| Your tasks |
1. Please translate this sentence from the Skyrizi cost article into Spanish: "Insurers almost never approve Skyrizi first."
2. Using the Skyrizi cost article, decide whether each statement agrees with it. Answer yes or no, and quote the words that decide it.
(a) The FDA approved Skyrizi for ulcerative colitis in 2022.
(b) Patients inject the subcutaneous pen at home every 8 weeks.
(c) Medicare beneficiaries may use copay cards for Skyrizi.
3. Reproduce the stretch of the Skyrizi cost article from "Key Takeaway" through "prior authorization paperwork.".

Skyrizi Cost: List Price for Crohn's, Copay Card Savings, and Medicare
42% of moderate-to-severe Crohn’s patients eventually cycle through more than one biologic, and for a growing share, Skyrizi is the answer. Then they see the price: roughly $150,000 to $190,000 a year at list. It’s one of the most expensive drugs in gastroenterology — and one where the gap between sticker and out-of-pocket is staggering.
Skyrizi is the brand name for risankizumab, an IL-23 inhibitor the FDA approved for Crohn’s disease in 2022 and ulcerative colitis in 2024. It’s newer than the anti-TNF agents, has no biosimilar competition, and that lack of competition keeps the list price stubbornly high.
Skyrizi Cost Overview
| Scenario | Typical Cost | Notes |
|---|---|---|
| List price per year | $150,000-$190,000 | IV loading + subcutaneous maintenance |
| Commercial insurance + copay card | $0-$5 | Skyrizi Complete program |
| High-deductible plan (early year) | Up to full deductible | Often thousands before coverage |
| Medicare Part D | Capped at $2,000/yr | No copay cards allowed |
| Biosimilar | None available | Still brand-only in 2025-2026 |
These are Wholesale Acquisition Cost figures — the manufacturer’s sticker before rebates and insurer negotiation. Treatment starts with IV loading doses, then transitions to a subcutaneous pen you inject at home every 8 weeks. The IV portion may be billed under your medical benefit while the pen runs through pharmacy.
No Biosimilar Means No Price Floor
Unlike Humira or Remicade, Skyrizi faces no biosimilar competition in 2025-2026. AbbVie holds patent protection, so there’s no cheaper clinically equivalent version to switch to. That matters most for the uninsured and for net costs your plan absorbs.
Key Takeaway
How Insured Patients Pay Almost Nothing
AbbVie’s Skyrizi Complete program is built to neutralize your copay if you have commercial insurance. You pay the specialty-tier copay and the card covers it, often landing you at $0 to $5 per dose. The program also helps coordinate the IV-to-pen transition and prior authorization paperwork.
Medicare is the exception. Federal law bars copay cards for Medicare beneficiaries, so without help you’d face coinsurance. The saving grace is the Inflation Reduction Act’s $2,000 annual Part D out-of-pocket cap, effective January 2025 — a major relief for a drug this expensive.
Skyrizi vs. the Other IL-23 and Anti-TNF Options
Skyrizi competes with Stelara and the anti-TNF biologics. Your GI doctor’s choice depends on your disease behavior and what you’ve already tried. For the full comparison, see our Crohn’s disease biologic medication cost guide. UC patients can find Skyrizi’s role in the ulcerative colitis medication cost breakdown.
Insurers almost never approve Skyrizi first. Expect step therapy starting with cheaper drugs — our mesalamine medication cost guide covers that entry-level requirement.

| Records |

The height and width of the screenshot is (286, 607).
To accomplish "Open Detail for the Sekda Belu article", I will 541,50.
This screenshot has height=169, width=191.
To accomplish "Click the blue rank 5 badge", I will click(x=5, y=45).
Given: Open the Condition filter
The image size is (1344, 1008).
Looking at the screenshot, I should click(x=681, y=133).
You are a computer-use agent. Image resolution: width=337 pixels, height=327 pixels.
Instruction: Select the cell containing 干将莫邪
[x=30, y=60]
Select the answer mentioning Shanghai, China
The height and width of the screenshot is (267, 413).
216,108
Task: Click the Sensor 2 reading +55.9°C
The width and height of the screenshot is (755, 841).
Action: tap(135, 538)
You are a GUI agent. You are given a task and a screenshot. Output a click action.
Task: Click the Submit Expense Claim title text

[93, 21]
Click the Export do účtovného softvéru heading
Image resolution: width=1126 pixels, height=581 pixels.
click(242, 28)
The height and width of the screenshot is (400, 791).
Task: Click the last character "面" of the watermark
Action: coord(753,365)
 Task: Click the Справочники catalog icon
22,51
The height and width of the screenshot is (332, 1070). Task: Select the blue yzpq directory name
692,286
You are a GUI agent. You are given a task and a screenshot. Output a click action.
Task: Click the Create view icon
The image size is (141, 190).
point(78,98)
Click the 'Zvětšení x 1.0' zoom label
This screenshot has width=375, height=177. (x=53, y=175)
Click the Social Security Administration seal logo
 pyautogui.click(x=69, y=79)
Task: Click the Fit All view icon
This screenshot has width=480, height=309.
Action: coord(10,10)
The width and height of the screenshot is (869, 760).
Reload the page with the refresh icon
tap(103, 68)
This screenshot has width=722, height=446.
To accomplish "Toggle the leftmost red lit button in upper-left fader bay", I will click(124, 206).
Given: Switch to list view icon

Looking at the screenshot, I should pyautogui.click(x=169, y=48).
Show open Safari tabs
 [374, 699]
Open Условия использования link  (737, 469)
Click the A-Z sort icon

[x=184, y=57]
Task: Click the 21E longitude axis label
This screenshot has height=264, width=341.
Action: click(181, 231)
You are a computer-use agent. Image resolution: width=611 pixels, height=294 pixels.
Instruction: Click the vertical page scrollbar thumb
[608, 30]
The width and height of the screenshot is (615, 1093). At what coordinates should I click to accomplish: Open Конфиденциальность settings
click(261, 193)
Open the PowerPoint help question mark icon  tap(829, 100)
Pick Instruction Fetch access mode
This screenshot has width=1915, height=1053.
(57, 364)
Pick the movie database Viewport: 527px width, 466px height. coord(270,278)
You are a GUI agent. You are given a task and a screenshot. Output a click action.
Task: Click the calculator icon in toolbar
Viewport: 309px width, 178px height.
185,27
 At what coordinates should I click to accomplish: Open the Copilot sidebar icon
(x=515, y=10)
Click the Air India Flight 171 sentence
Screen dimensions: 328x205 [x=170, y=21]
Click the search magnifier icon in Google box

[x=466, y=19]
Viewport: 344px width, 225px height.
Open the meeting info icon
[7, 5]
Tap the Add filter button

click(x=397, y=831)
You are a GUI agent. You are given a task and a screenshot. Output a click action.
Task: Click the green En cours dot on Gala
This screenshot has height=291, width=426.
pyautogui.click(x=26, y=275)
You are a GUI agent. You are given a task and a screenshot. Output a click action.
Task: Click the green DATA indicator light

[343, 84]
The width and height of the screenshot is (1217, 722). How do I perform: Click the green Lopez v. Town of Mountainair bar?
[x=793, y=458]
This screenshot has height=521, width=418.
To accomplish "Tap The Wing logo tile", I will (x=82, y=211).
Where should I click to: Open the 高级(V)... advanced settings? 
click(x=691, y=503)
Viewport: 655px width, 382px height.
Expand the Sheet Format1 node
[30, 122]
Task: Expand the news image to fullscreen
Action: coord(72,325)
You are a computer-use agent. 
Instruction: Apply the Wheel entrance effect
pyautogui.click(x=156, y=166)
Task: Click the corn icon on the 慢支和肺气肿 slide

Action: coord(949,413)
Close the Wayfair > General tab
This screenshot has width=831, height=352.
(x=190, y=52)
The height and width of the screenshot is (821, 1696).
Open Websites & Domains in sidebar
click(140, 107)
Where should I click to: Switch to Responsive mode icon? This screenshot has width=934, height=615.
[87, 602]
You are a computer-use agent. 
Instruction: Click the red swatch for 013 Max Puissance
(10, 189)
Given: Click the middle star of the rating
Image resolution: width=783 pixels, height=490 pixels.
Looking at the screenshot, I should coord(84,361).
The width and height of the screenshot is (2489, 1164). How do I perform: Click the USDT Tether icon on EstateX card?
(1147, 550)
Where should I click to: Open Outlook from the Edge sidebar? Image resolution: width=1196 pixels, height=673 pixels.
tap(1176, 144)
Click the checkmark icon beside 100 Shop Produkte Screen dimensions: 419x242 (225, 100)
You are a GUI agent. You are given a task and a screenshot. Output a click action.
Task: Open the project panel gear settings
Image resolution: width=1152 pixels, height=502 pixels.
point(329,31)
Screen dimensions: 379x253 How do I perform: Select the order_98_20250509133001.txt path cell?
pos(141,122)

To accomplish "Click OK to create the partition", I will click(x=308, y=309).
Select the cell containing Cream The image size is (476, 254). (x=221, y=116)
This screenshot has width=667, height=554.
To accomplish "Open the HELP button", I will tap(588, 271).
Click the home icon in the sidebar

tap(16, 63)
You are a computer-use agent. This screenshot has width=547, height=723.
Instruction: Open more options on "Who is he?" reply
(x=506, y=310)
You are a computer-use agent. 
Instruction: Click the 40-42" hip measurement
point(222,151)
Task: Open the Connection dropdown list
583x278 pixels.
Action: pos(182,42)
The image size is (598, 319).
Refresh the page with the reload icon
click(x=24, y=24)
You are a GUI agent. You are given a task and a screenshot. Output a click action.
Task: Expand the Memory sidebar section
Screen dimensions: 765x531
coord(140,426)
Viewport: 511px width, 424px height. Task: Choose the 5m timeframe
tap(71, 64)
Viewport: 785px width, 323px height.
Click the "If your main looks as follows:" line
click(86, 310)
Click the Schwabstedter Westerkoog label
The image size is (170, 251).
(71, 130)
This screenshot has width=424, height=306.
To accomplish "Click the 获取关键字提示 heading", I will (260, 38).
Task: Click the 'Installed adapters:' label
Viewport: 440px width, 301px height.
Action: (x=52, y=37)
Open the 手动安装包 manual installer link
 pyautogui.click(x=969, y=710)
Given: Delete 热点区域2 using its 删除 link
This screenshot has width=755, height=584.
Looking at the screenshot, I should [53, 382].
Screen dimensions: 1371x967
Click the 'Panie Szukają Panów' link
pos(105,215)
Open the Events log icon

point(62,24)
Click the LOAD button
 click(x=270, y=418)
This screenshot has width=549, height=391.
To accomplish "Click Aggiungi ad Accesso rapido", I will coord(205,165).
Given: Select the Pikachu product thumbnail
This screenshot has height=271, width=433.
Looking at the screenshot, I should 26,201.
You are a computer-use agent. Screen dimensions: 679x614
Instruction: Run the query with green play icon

| Your responses |
1. Las aseguradoras casi nunca aprueban Skyrizi en primer lugar.

2.
(a) No: "the FDA approved for Crohn’s disease in 2022 and ulcerative colitis in 2024"
(b) Yes: "a subcutaneous pen you inject at home every 8 weeks"
(c) No: "Federal law bars copay cards for Medicare beneficiaries"

3.
Key Takeaway
How Insured Patients Pay Almost Nothing
AbbVie’s Skyrizi Complete program is built to neutralize your copay if you have commercial insurance. You pay the specialty-tier copay and the card covers it, often landing you at $0 to $5 per dose. The program also helps coordinate the IV-to-pen transition and prior authorization paperwork.